Splunk analytics brought to mainstream Hadoop data

Splunk integrates its own code with Hadoop MapReduce, allowing in-place analysis of Hadoop data.
Written by Andrew Brust, Contributor

If you thought Big Data open source project names were whimsical thus far, get ready for a new precedent in this trend.  Splunk has taken its machine Big Data analytics platform and generalized it to work over any data stored in Hadoop.  Take Hadoop + Splunk, and what do you get?  Why "Hunk" of course.

Hunk is interesting in a couple of ways.  First is Splunk’s approach to applying schema to unstructured data.  While many Hadoop-based query technologies (including Apache Pig) allow schema to be declared at query time, they nonetheless require that declaration to be explicit.  Splunk, on the other hand, explores data on the fly, suggests column/entity names and boundaries of its own, and allows the user to approve these suggestions, tweak them slightly, or provide imperative schema information.  This approach of discovering schema, rather than declaring it, is very useful in the analysis of mainstream Hadoop data.

The architecture of Hunk is interesting as well.  Splunk uses the Hadoop "Streaming" feature to integrate its own code and algorithms into the Hadoop MapReduce engine.  While many vendors and users treat Streaming as a mechanism to write standard MapReduce code in languages other than Java, Splunk is using it to port its code to the Hadoop platform.  A side benefit of this approach is that Splunk users can monitor interim data as it trickles out, and can stop MapReduce jobs – through the Splunk user interface – if changes are deemed necessary, based on inspection of the output.

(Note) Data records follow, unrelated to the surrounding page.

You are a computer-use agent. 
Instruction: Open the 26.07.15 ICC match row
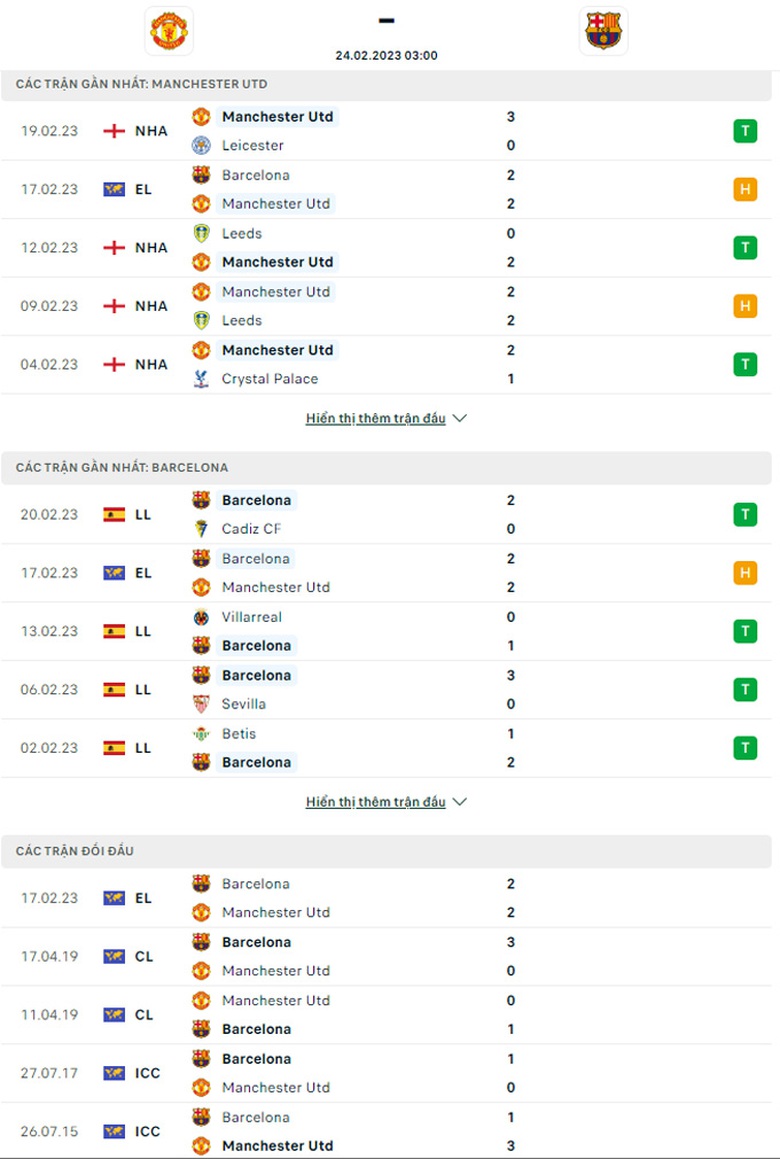(390, 1131)
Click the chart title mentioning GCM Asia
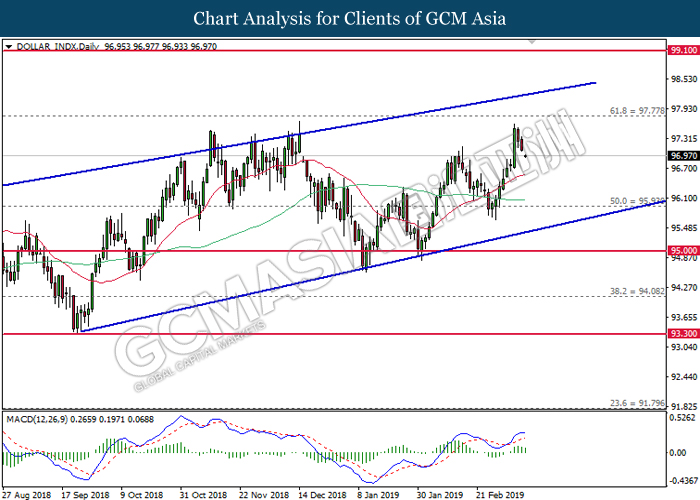The width and height of the screenshot is (700, 500). pos(349,18)
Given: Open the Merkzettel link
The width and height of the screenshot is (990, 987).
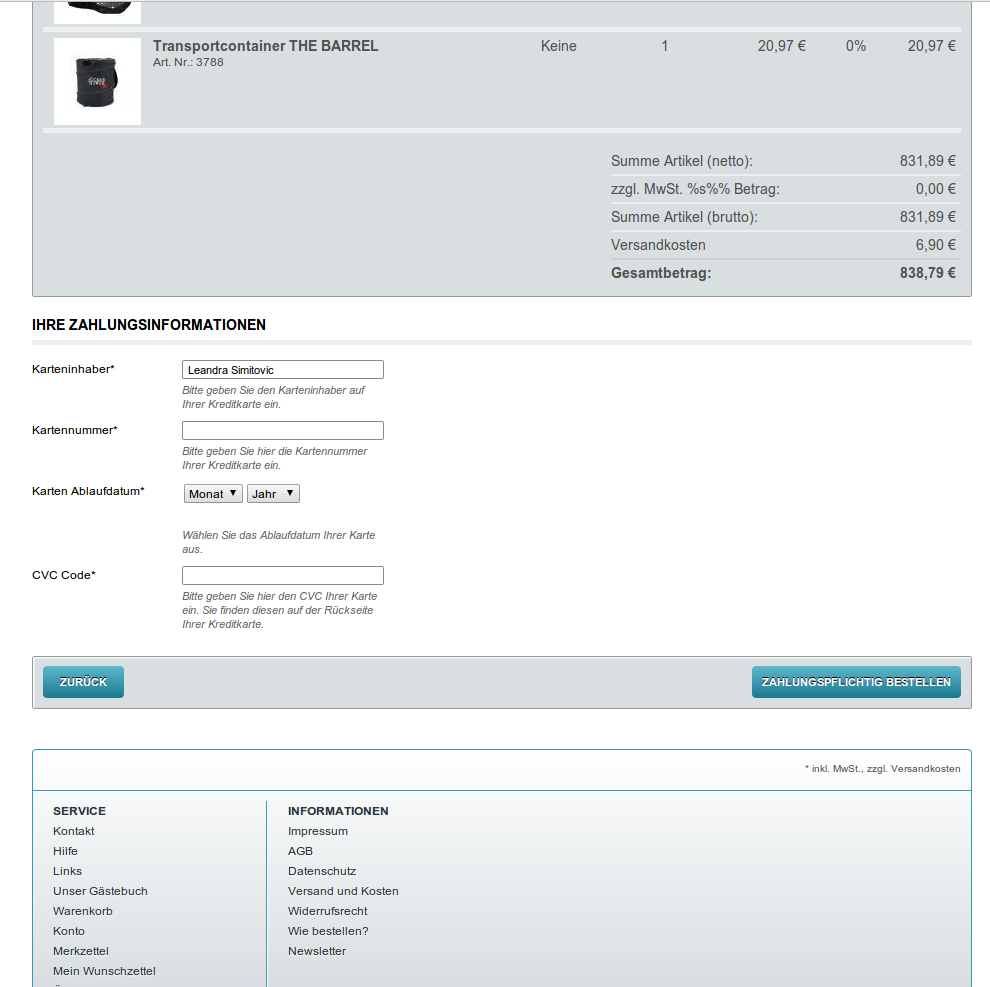Looking at the screenshot, I should coord(81,951).
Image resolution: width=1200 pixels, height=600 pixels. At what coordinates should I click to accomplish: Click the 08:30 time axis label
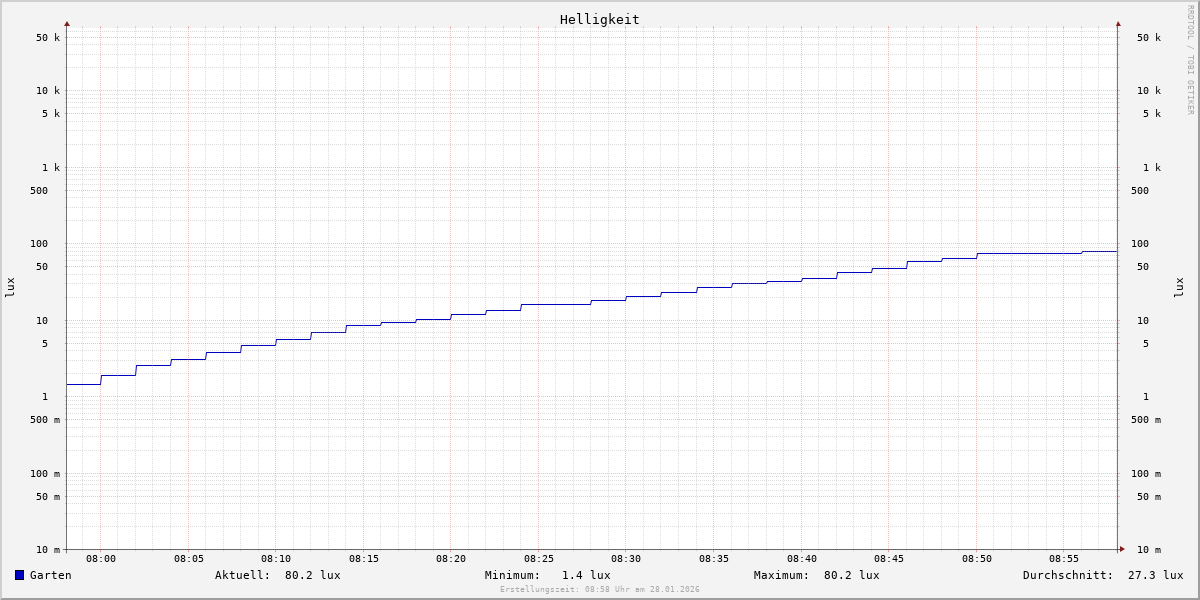coord(626,559)
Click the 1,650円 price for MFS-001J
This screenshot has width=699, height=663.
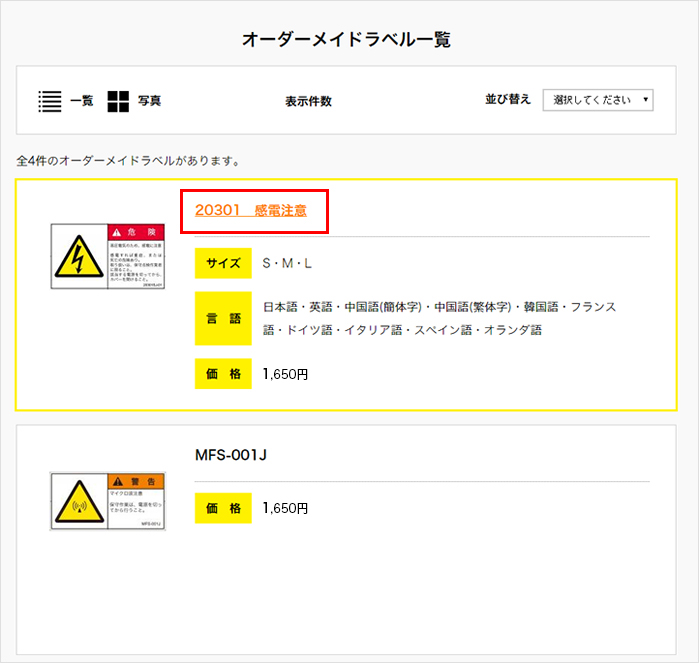point(285,508)
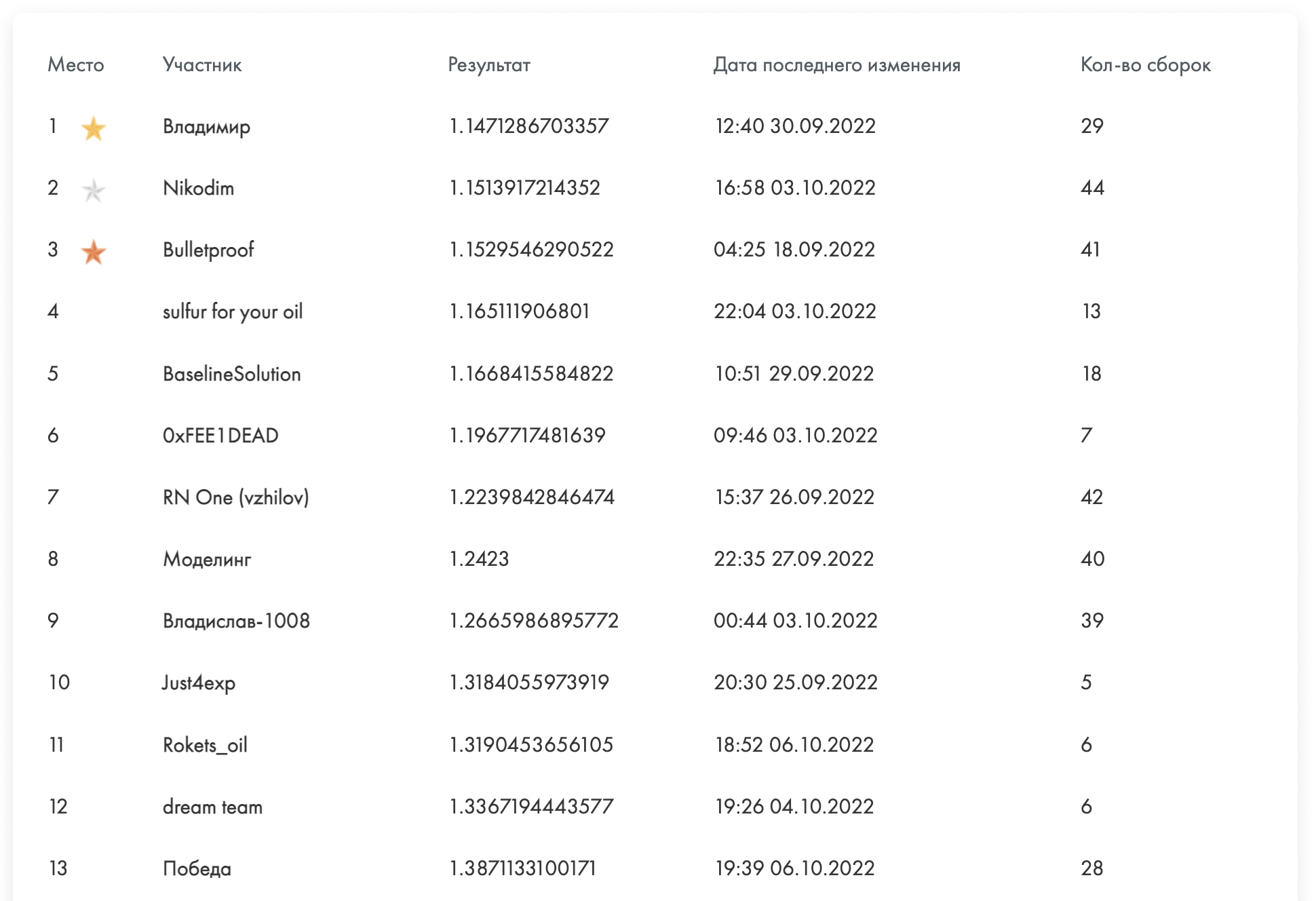The width and height of the screenshot is (1316, 901).
Task: Select the Моделинг participant row
Action: coord(207,559)
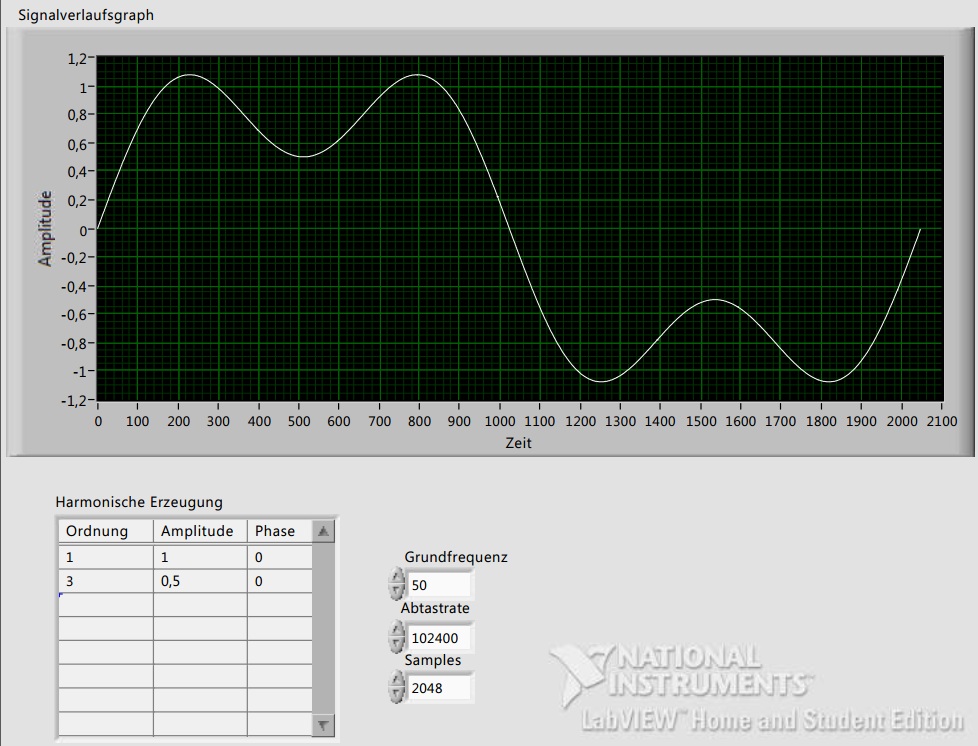Image resolution: width=978 pixels, height=746 pixels.
Task: Select the Abtastrate field showing 102400
Action: [x=438, y=637]
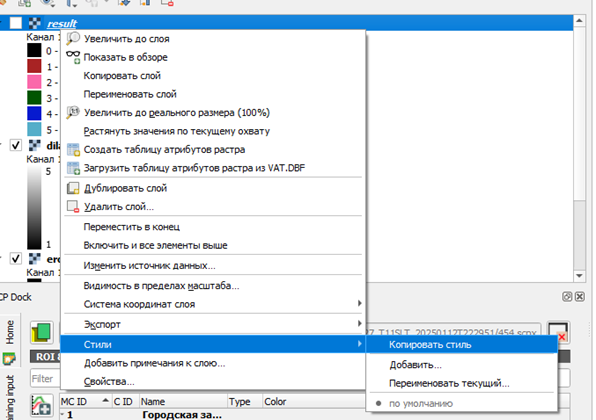Expand the Система координат слоя submenu arrow
596x420 pixels.
click(x=359, y=303)
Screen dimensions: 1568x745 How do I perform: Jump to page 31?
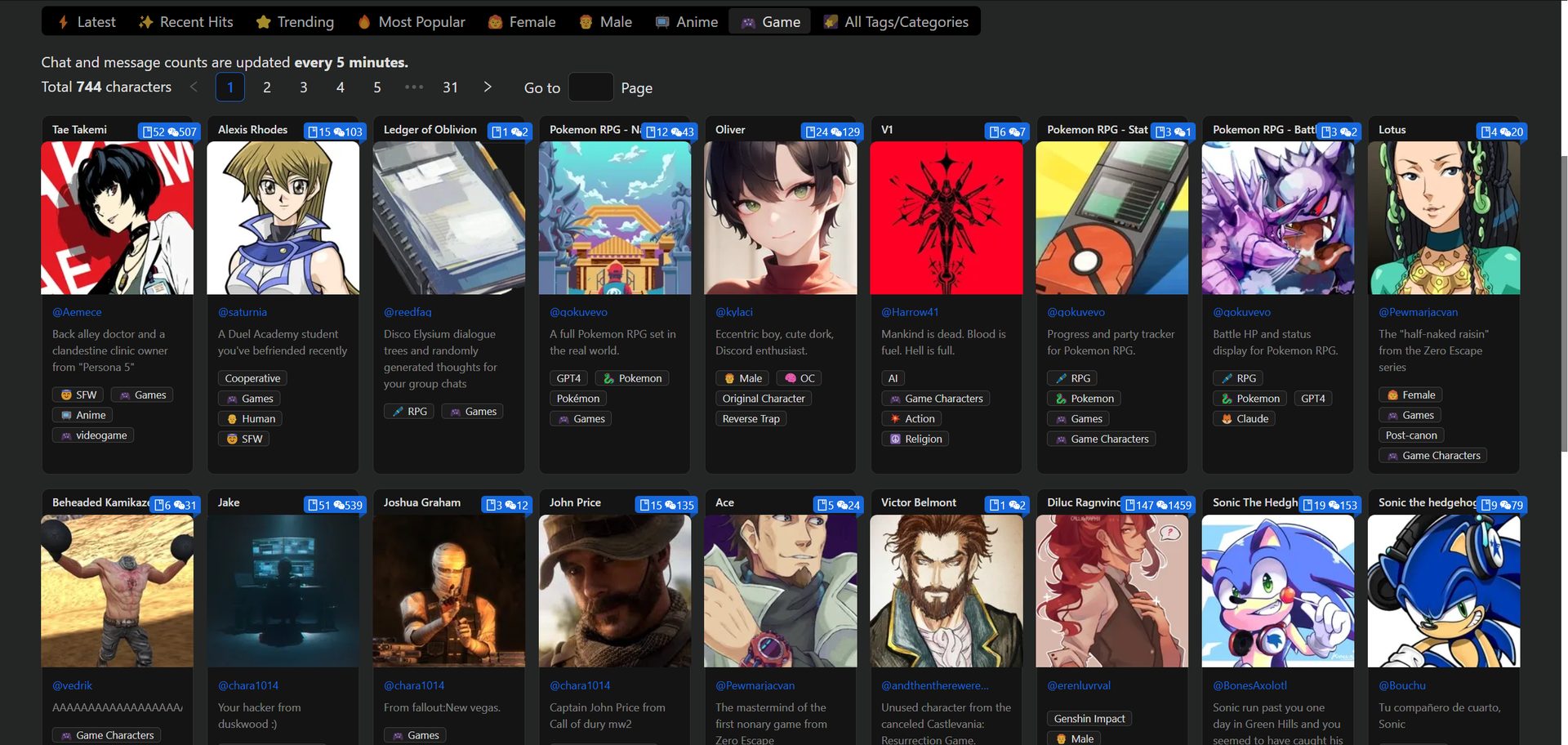(450, 87)
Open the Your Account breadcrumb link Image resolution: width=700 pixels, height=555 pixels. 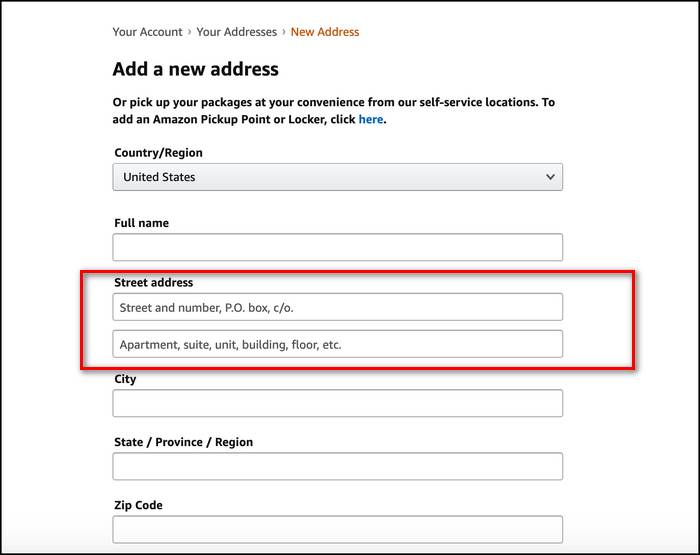pos(147,32)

Hunk’s architecture allows the Splunk analytics code to operate over Hadoop data without having to move that data out of Hadoop.  Such data movement is something that becomes more prohibitive as data volumes increase.  Meanwhile, since MapReduce-based analyses are batch-based and non-interactive, Hunk can, optionally, move certain data into its own column store database, facilitating more interactive dashboard analysis work.

What I’m writing here is based on a demo of Hunk, provided by Splunk's Principal Product Manager for Big Data and its VP of Product Marketing, Clint Sharp and Sanjay Mehta.  During that demo, I also saw how, with rather minimal configuration, Hunk can be used against virtually any arbitrary Hadoop cluster, be it set up on-premises or in the cloud.

This is good stuff, and the announcement is nicely timed to coincide with the opening of Hadoop Summit in San Jose today.  As ZDNet's Kevin Kwang explained in a recent article, Splunk is branching out beyond analysis of data center and other machine-generated data, into the wider world of Big Data analytics overall.